Thomas was leaving a house party when he was fatally struck, said the victim's mother, Simone Butler-Thomas.

"This man took my baby's life," Butler-Thomas said in a phone interview with the Associated Press from her home in Louisburg.

Thomas, 20, was walking with a friend, David Walker, to their car parked down the street early Sunday when the shot came from the suspect's house, said Butler-Thomas, who talked with friends and witnesses to find out what happened.

She said the young men had arrived at the house party to find it had spilled outside, and decided to leave after about 15 minutes because the friend heard there were no girls there.

"He didn't deserve this. No child deserves it," she said while stifling sobs. "These people with guns, they just figure that when there's a bunch of black kids, they're hoodlums. These kids were not hoodlums. They were raised in families with mothers and fathers. They went to school. They were young."

Raleigh Police said Copley, 39, was arrested hours after the shooting. Copley's lawyer, Raymond Tarlton, asked that his client not be judged until more facts are available.

"It's under investigation. We'd caution restraint and ask folks not to rush to judgment," he said by phone, declining to discuss any details.

During a 911 call from Copley's house shortly before 1 a.m. Sunday, a man said "we've got a bunch of hoodlums out here racing," and told the dispatcher he was taking action.

"I am locked and loaded. I'm going outside to secure my neighborhood," the man said. He asked for officers to come, but refused to give his address and hung up.

Police spokesman Laura Hourigan said state law prevents authorities from confirming the caller's identity.

The caller told the dispatcher he was on the neighborhood watch.

On a second call from the Copley home about seven minutes later, the man said he fired a shot, and that someone was hit.

"We have a lot of people outside of our house yelling and shouting profanity. I yelled at them 'please leave the premises.' They were showing firearms so I fired a warning shot. And, uh, we got somebody that got hit."

Asked who was outside, the caller says: "There's black males outside my freaking house with firearms."

Walker denied this.

"It was silent," he told The News & Observer in Raleigh. "No fighting and no arguing and no one waving guns."

The party's host, Jalen Lewis, also denied seeing anyone with a gun among the 50 or so people at his party. He told WTVD that Thomas was near Copley's mailbox when he was fatally shot.

No one answered the door Tuesday at Copley's tree-shaded, two-story home in a northern subdivision of Raleigh. In the door of the attached garage, cardboard replaced a shattered glass window pane whose shards remained on the driveway, which runs roughly 40 feet to the mailbox at the street.

A GoFundMe page seeking donations for funeral expenses shows Thomas smiling widely in a dress shirt and black apron after a 2015 event he worked as a caterer.

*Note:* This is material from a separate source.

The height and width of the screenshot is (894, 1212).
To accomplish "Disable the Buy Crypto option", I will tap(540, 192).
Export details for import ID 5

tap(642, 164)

His mother said she had moved with her three sons to North Carolina in 2001 for their safety.

"I brought my kids down here when they were babies because I didn't want to have my children raised in New York. I wanted them to have a life and be safe," she said, her voice cracking.

"He's a loving, loving boy. He was funny," she said. "We called him 'Safety 101' because he ... wouldn't start the car unless everybody had their seatbelts on and their cell phones away."

Thomas had a job at McDonald's, a girlfriend attending East Carolina University, and was weeks away from moving into his first apartment, she said.

"He loved life," she said. "He loved his family. He loved his friends. He was not a street boy."